== RECORDS SUPPLIED ==
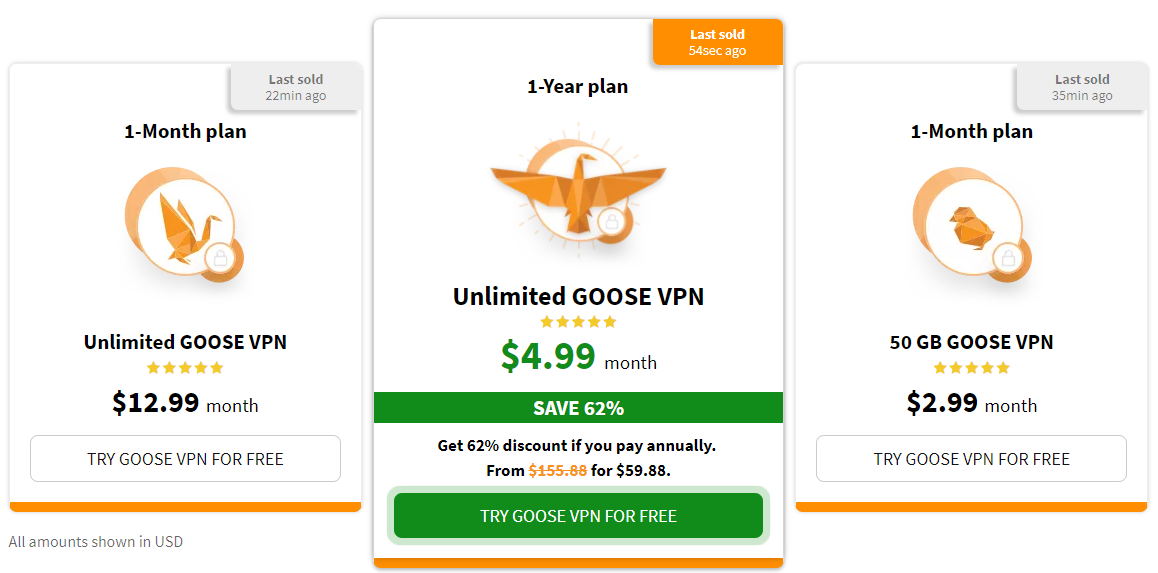The height and width of the screenshot is (573, 1158).
Task: Select the $4.99 month price text
Action: click(578, 357)
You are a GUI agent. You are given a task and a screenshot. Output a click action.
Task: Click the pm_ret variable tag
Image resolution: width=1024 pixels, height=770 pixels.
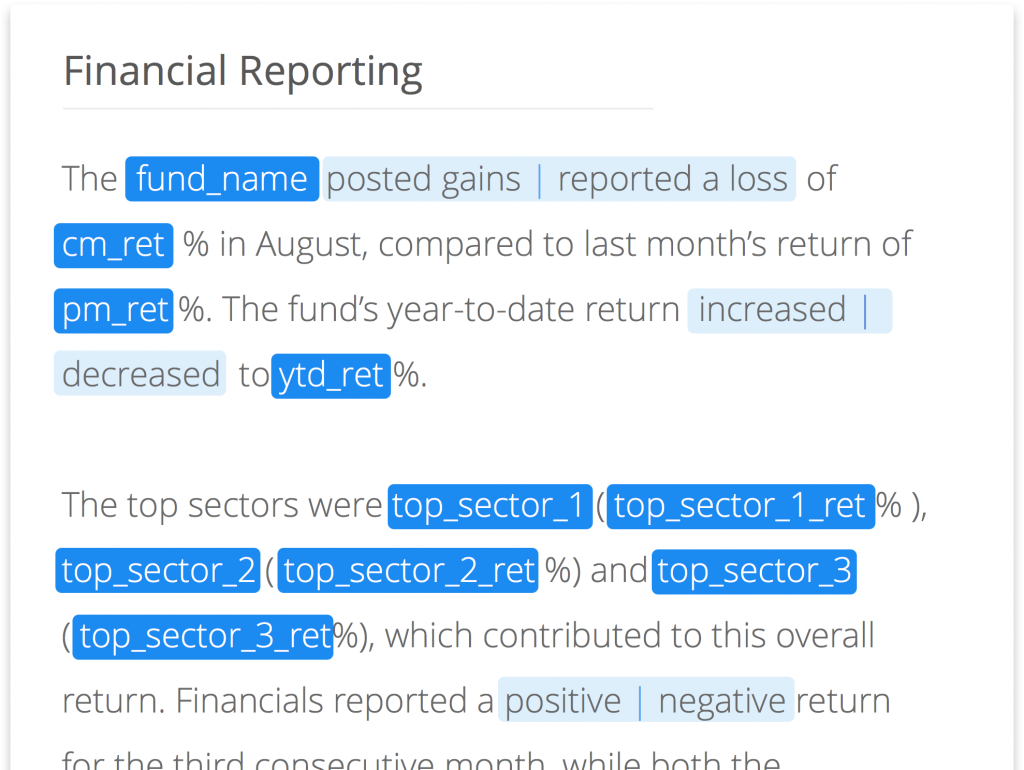click(114, 310)
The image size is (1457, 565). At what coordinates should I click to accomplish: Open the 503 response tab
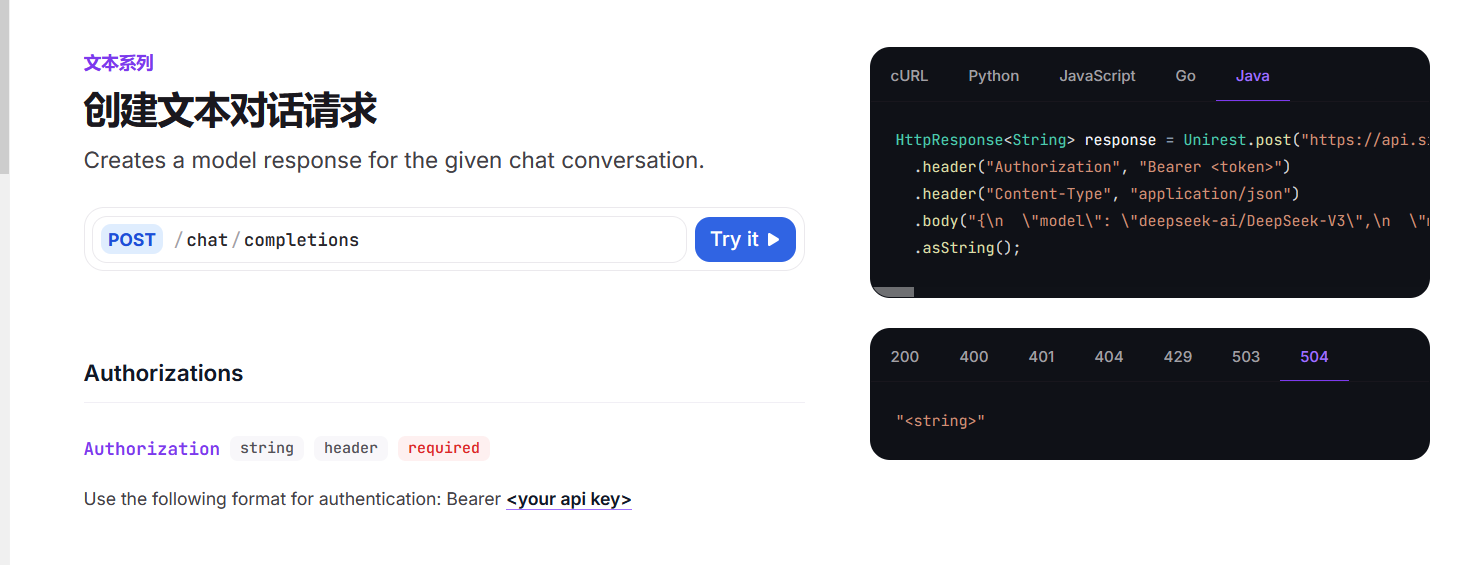click(1245, 357)

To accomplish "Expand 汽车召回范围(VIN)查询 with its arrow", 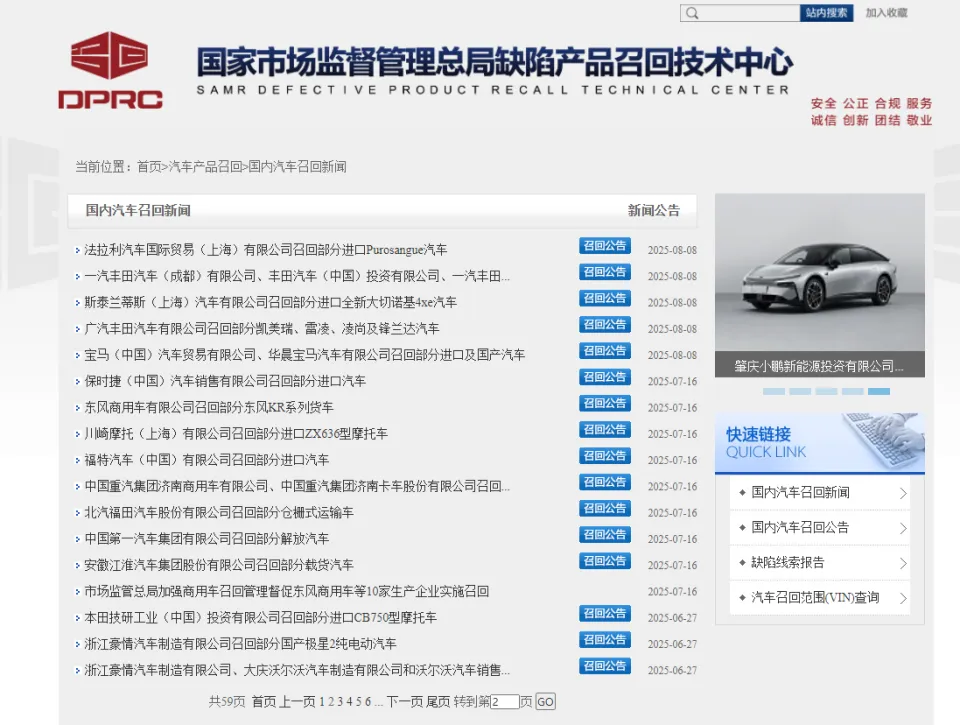I will 903,598.
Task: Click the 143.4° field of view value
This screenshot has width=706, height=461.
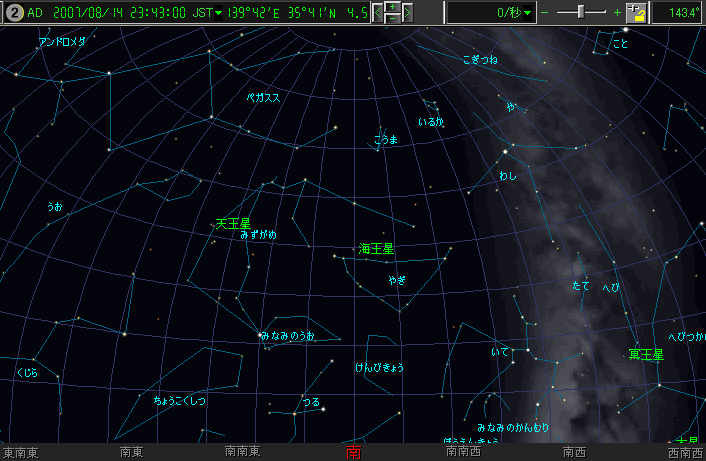Action: (678, 13)
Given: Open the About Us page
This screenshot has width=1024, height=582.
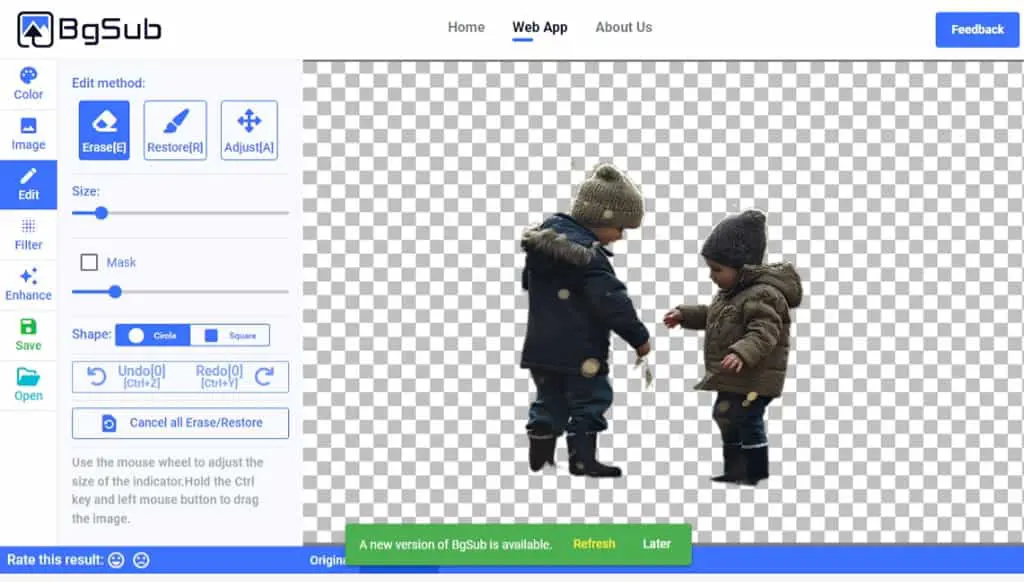Looking at the screenshot, I should click(x=624, y=27).
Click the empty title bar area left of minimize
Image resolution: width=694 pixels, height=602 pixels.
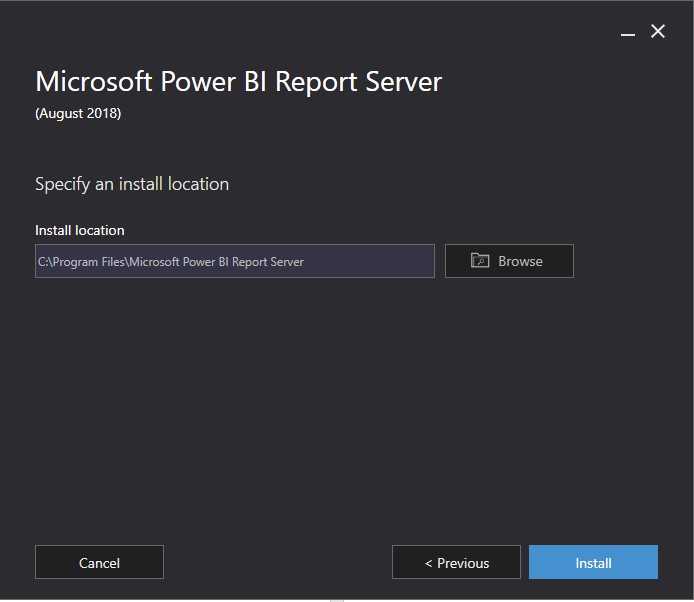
===
▶ [PROBLEM TO SOLVE] Copy the lines above between the one holding "This screenshot has width=706, height=461." and the one holding "Click the empty", inclusive. Drop the pictures.

▶ [ANSWER SPACE]
This screenshot has width=706, height=461.
Action: (678, 13)
Given: Open the About Us page
This screenshot has width=1024, height=582.
Looking at the screenshot, I should click(x=624, y=27).
Click the empty title bar area left of minimize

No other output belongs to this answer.